» Input records:
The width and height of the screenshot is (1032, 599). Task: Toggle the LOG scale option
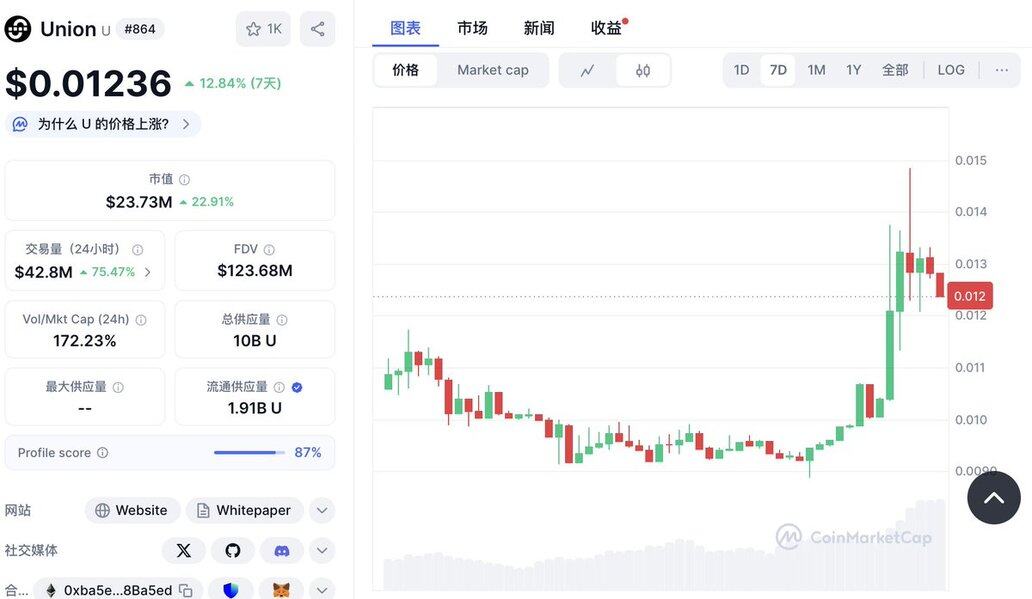951,70
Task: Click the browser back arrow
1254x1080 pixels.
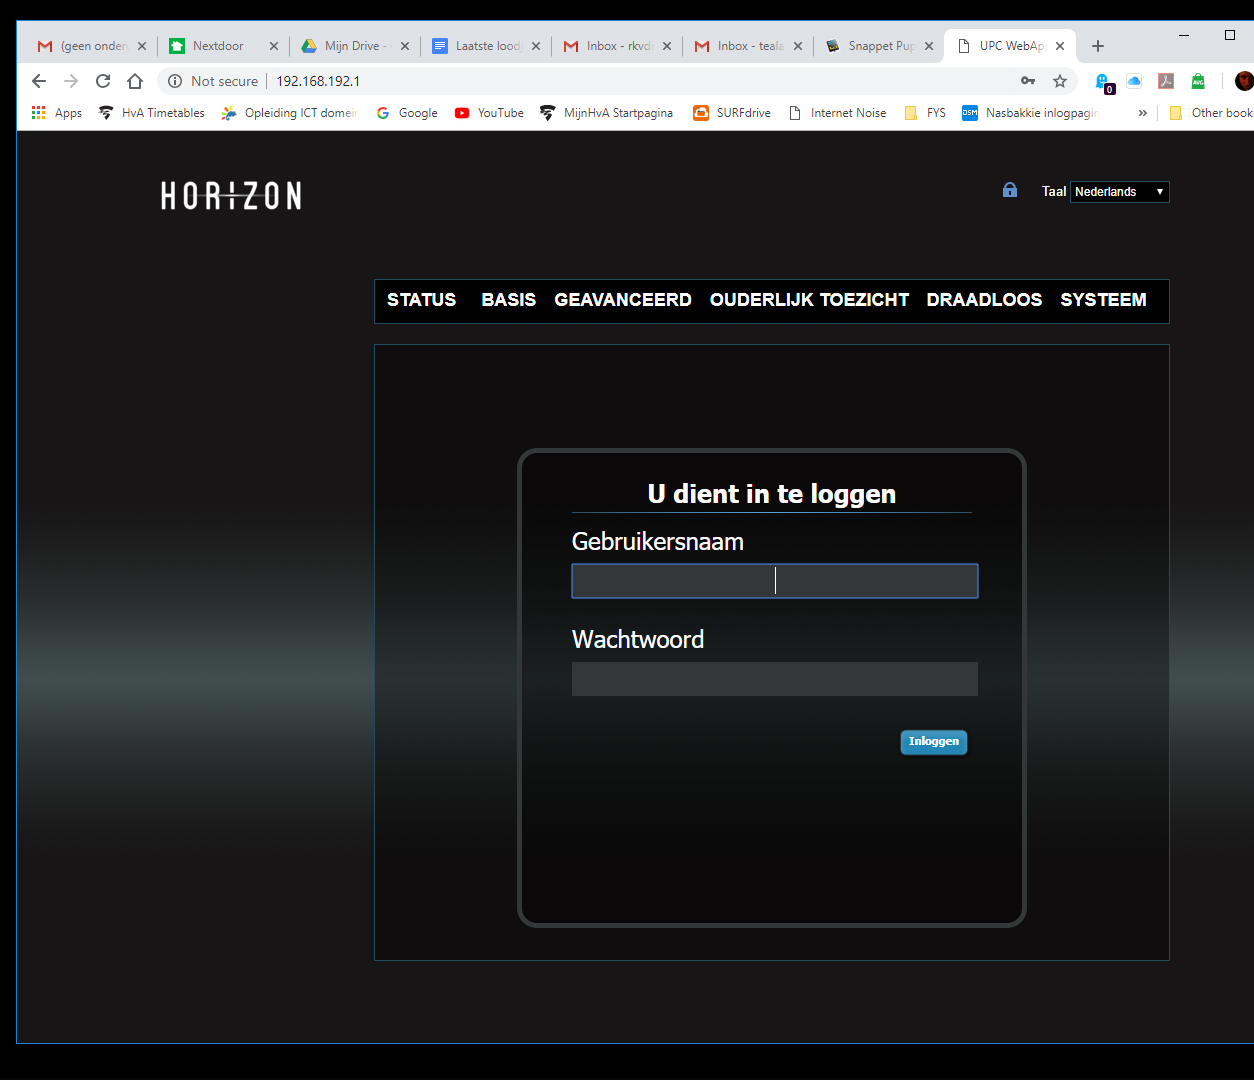Action: click(39, 81)
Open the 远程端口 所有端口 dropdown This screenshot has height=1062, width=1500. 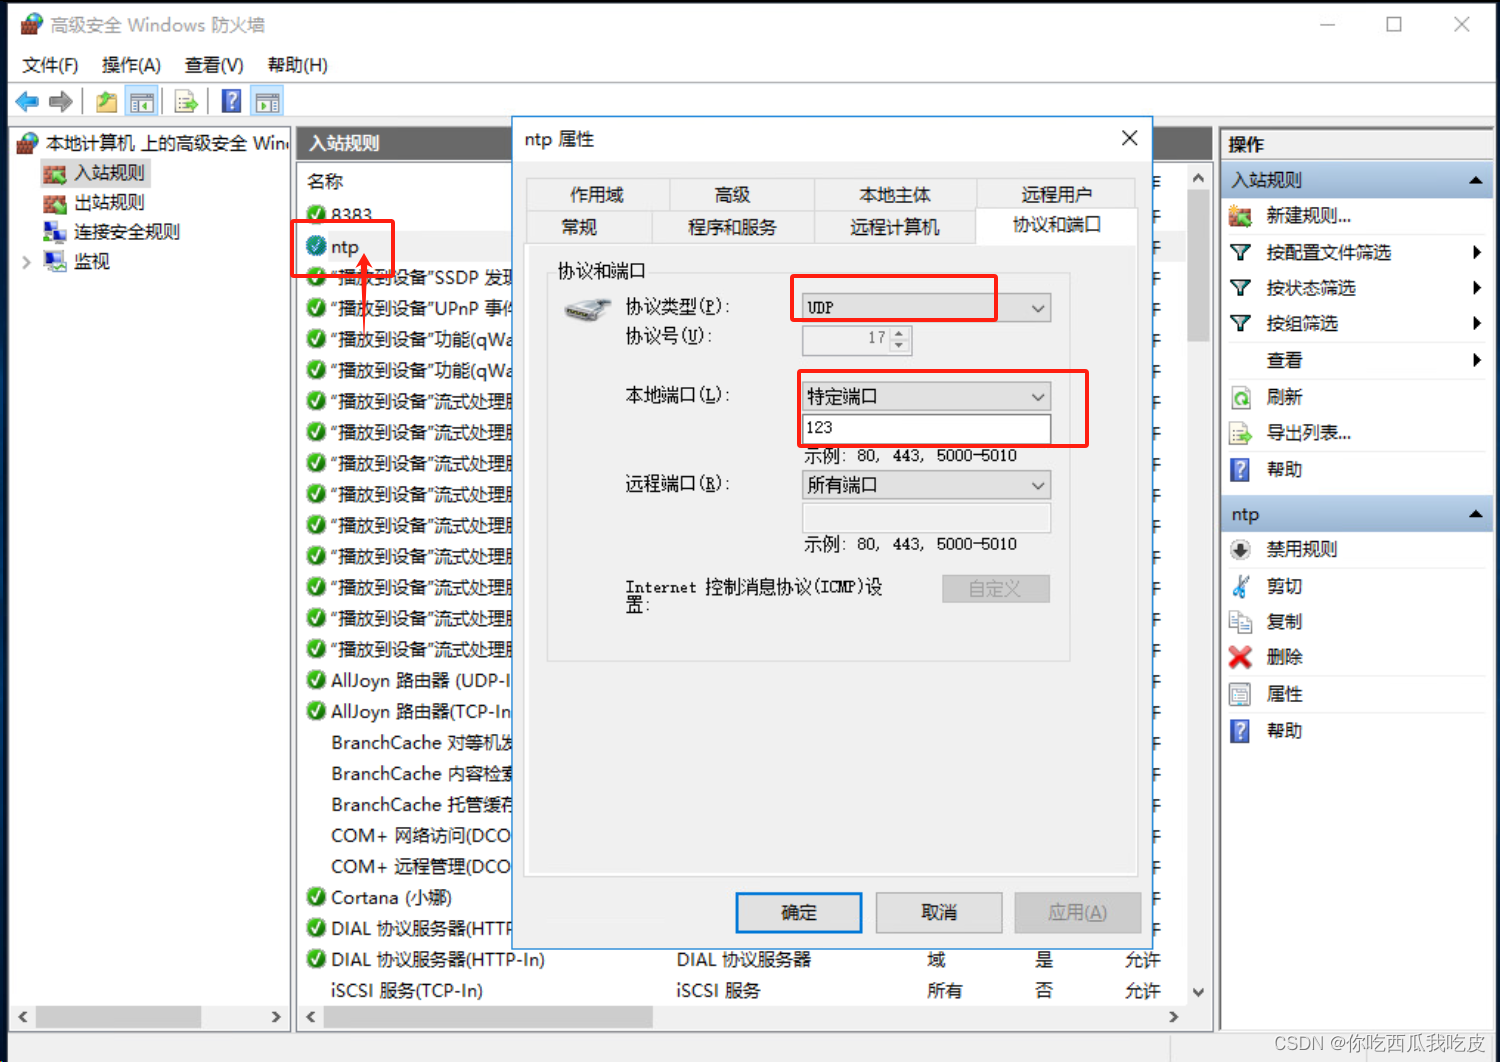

» Required action: Pictures in the listing above must be skipped; everything else should be copied exactly.

» Result of this task:
The width and height of the screenshot is (1032, 599). Task: Toggle the LOG scale option
951,70
Task: Click the browser back arrow
1254x1080 pixels.
Action: click(39, 81)
Open the 远程端口 所有端口 dropdown This screenshot has height=1062, width=1500. 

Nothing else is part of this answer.